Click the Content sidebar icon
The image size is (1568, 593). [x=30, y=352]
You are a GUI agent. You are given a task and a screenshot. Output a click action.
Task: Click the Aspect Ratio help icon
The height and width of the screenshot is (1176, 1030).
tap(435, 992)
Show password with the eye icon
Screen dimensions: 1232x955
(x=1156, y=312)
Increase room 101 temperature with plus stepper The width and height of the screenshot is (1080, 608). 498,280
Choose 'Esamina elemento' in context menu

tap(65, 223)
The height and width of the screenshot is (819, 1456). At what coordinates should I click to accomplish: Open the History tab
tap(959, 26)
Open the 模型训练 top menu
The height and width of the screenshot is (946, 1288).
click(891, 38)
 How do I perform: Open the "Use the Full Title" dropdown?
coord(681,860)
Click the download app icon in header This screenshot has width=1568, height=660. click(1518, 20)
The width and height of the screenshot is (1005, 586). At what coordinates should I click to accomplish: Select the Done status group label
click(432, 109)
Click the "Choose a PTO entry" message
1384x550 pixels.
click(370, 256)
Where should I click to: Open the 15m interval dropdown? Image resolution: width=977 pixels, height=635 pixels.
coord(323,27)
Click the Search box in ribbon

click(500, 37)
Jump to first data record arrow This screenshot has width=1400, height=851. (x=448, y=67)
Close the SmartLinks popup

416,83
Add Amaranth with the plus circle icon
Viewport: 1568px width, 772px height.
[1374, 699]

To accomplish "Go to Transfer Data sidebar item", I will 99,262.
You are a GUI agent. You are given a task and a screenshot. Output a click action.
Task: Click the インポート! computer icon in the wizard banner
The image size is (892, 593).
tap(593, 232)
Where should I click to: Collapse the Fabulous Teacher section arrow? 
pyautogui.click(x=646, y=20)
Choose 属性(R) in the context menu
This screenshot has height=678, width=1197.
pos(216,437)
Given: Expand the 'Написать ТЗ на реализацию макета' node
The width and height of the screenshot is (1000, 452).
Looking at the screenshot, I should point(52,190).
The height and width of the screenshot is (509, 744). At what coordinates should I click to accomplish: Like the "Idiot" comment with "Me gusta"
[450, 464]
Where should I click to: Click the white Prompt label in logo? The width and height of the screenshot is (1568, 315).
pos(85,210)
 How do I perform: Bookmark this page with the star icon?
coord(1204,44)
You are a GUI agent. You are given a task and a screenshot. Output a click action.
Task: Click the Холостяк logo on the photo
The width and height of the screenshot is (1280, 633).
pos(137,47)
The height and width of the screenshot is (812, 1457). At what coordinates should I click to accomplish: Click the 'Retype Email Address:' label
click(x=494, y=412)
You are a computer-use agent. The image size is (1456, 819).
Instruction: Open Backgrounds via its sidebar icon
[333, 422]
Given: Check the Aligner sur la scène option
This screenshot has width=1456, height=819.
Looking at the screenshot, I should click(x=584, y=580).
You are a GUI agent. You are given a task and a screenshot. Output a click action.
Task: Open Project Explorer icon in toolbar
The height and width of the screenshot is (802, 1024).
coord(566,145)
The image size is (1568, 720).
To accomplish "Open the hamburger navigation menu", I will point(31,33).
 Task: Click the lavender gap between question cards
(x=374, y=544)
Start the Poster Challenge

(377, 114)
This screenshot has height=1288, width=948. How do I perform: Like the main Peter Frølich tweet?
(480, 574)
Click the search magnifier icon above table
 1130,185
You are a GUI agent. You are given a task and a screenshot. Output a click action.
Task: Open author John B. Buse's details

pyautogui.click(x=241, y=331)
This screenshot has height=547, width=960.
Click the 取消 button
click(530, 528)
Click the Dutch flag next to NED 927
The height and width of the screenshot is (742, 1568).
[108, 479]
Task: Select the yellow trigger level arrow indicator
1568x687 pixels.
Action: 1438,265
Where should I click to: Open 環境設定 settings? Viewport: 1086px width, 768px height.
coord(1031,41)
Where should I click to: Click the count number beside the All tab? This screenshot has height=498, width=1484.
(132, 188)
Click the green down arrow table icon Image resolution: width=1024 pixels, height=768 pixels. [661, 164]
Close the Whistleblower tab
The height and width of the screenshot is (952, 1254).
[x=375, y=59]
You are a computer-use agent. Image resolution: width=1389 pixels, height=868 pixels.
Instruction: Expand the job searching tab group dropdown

__The exercise__. Reproduce the lines of the material above without any change, starting at the line that contains "Task: Click the lavender" and ending at the line that contains "coord(1031,41)".

__Right answer__.
 Task: Click the lavender gap between question cards
(x=374, y=544)
Start the Poster Challenge

(377, 114)
This screenshot has height=1288, width=948. How do I perform: Like the main Peter Frølich tweet?
(480, 574)
Click the search magnifier icon above table
 1130,185
You are a GUI agent. You are given a task and a screenshot. Output a click action.
Task: Open author John B. Buse's details

pyautogui.click(x=241, y=331)
This screenshot has height=547, width=960.
Click the 取消 button
click(530, 528)
Click the Dutch flag next to NED 927
The height and width of the screenshot is (742, 1568).
[108, 479]
Task: Select the yellow trigger level arrow indicator
1568x687 pixels.
Action: 1438,265
Where should I click to: Open 環境設定 settings? Viewport: 1086px width, 768px height.
coord(1031,41)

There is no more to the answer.